Provided records>
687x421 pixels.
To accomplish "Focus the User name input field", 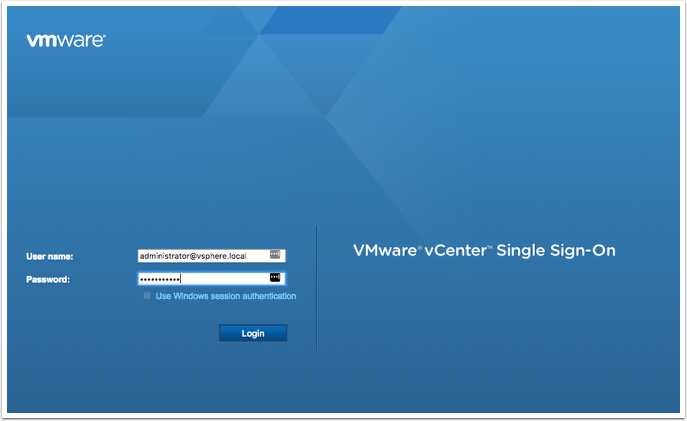I will [x=205, y=256].
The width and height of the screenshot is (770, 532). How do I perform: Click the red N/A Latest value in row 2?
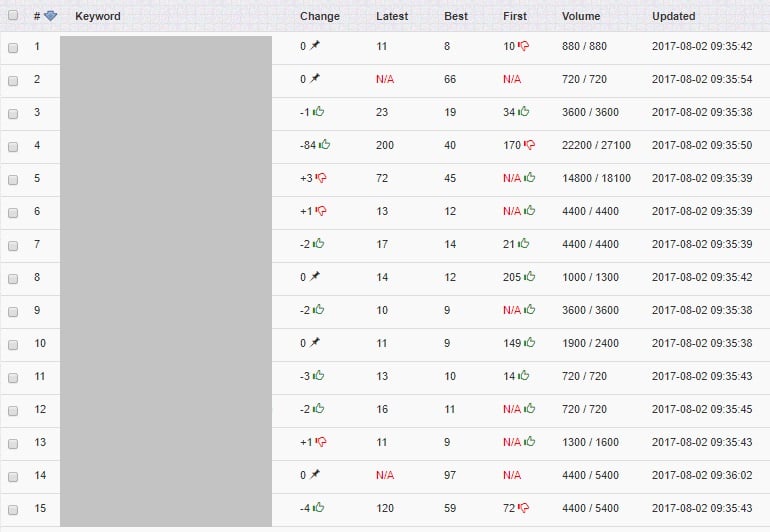coord(385,79)
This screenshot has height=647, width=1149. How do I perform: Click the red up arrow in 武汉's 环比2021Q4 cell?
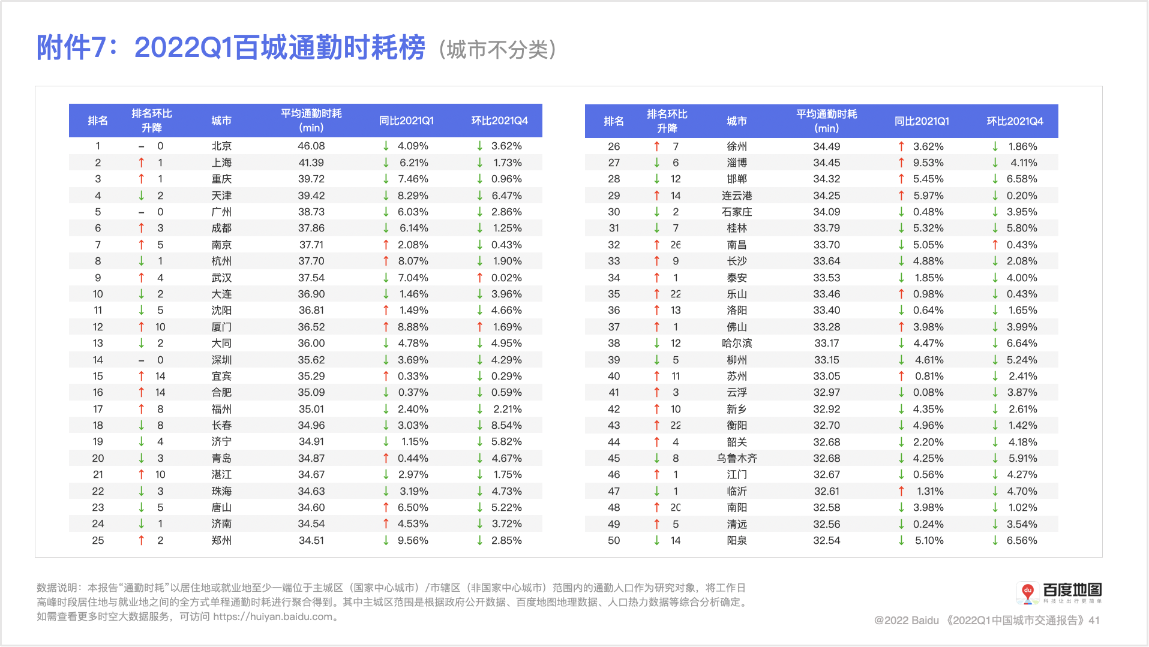479,278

Task> The copy should hold exactly the lines from the one containing "The width and" through the final line of the records above, both ends included, and no picture.

Exercise answer>
The width and height of the screenshot is (770, 532). How do I perform: Click the red N/A Latest value in row 2?
coord(385,79)
This screenshot has height=647, width=1149. How do I perform: Click the red up arrow in 武汉's 环比2021Q4 cell?
479,278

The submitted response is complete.